**REQUIRED ACTION:** Return, from the material below, each line in which the word "computer" is present.

**DATA TO USE:**
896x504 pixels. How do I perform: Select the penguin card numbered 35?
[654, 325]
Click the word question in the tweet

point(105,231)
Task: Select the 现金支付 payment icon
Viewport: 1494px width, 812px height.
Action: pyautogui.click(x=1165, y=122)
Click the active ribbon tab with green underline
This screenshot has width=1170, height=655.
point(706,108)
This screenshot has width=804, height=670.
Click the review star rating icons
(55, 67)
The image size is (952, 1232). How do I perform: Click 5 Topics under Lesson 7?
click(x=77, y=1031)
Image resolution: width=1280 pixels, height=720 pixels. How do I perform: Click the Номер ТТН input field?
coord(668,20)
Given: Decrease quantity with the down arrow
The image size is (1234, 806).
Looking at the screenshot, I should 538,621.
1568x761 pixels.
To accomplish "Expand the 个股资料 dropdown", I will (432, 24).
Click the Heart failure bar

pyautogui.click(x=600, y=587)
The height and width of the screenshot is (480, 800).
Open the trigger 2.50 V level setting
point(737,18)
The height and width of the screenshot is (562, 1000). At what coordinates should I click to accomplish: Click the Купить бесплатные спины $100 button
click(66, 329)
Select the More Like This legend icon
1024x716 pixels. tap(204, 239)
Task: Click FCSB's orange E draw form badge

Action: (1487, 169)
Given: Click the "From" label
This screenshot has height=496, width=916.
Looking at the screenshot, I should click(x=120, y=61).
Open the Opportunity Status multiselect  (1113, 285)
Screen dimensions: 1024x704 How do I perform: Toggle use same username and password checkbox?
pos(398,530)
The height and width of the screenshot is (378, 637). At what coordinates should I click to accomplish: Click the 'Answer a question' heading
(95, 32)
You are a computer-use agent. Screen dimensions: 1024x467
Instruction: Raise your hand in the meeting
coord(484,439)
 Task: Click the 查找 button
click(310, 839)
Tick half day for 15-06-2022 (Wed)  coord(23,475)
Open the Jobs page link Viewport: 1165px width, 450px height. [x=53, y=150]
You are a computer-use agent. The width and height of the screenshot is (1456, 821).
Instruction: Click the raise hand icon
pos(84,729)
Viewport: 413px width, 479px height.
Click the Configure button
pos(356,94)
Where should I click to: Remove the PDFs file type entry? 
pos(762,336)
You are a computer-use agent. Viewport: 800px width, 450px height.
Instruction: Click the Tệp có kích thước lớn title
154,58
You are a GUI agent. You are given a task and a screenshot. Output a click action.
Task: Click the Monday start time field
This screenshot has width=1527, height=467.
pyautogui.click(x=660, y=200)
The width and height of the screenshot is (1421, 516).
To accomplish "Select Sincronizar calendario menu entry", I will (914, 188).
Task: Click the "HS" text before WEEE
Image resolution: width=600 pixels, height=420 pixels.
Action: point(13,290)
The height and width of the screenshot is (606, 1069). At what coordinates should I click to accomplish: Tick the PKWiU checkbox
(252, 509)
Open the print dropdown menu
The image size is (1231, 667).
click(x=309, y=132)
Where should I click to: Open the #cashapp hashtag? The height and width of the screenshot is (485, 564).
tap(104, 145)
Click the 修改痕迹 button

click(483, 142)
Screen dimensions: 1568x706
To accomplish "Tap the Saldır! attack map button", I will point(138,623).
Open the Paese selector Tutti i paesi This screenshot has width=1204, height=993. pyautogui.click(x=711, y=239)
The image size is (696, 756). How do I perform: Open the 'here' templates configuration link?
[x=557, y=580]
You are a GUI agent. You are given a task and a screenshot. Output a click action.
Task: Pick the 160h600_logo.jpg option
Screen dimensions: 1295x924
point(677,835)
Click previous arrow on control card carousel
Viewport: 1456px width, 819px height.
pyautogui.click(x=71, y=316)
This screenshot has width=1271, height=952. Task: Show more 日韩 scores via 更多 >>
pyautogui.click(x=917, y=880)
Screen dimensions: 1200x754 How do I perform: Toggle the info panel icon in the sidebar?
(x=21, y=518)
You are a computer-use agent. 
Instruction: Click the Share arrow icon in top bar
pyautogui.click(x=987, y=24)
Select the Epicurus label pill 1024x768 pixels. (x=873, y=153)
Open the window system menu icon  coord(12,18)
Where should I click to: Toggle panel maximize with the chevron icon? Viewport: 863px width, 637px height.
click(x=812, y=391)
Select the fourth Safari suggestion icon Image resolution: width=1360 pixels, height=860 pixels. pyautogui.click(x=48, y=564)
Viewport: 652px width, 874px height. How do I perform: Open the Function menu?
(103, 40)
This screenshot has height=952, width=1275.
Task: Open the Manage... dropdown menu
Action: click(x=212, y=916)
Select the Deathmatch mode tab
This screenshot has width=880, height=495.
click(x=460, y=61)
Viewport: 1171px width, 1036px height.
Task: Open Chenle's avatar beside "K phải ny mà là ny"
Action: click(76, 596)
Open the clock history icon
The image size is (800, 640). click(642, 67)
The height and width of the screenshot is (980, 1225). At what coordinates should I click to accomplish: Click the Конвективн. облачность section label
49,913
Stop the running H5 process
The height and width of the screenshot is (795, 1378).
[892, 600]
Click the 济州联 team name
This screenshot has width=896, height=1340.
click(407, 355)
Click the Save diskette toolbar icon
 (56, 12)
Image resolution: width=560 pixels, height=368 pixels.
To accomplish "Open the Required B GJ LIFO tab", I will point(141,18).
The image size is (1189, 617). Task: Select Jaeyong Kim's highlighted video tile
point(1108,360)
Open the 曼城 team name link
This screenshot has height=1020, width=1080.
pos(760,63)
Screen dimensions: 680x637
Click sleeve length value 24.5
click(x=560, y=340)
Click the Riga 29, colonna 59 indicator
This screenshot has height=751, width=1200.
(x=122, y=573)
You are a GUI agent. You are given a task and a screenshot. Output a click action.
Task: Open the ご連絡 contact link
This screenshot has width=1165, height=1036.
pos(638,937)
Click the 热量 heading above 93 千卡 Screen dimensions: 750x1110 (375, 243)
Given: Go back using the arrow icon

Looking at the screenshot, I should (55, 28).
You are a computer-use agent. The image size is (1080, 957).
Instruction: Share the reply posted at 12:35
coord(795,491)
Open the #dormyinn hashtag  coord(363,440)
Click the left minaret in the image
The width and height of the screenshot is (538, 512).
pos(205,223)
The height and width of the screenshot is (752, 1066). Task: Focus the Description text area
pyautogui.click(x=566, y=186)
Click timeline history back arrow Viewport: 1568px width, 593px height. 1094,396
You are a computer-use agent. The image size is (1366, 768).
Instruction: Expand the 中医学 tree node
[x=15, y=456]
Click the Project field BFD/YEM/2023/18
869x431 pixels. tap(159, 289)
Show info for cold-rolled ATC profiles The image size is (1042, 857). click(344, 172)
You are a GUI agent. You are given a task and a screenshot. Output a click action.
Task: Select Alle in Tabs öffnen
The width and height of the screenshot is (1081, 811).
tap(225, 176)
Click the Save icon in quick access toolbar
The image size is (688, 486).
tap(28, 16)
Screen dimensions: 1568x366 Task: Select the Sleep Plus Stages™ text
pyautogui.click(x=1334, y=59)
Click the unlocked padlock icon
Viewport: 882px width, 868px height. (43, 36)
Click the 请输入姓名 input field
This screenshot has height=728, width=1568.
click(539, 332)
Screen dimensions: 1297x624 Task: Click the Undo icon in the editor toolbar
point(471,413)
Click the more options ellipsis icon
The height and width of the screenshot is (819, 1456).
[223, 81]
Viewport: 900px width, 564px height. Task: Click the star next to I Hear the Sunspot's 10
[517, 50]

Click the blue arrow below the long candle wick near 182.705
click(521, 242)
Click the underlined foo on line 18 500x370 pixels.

**RESPONSE FOR THIS EXERCISE:**
You are a computer-use agent. Screen dimensions: 1024x467
You are a computer-use agent. The width and height of the screenshot is (1456, 821).
You are a computer-use agent. Viewport: 800px width, 450px height.
You are a computer-use agent. 
You are a computer-use agent. The image size is (1080, 957).
You are a computer-use agent. The image size is (1366, 768).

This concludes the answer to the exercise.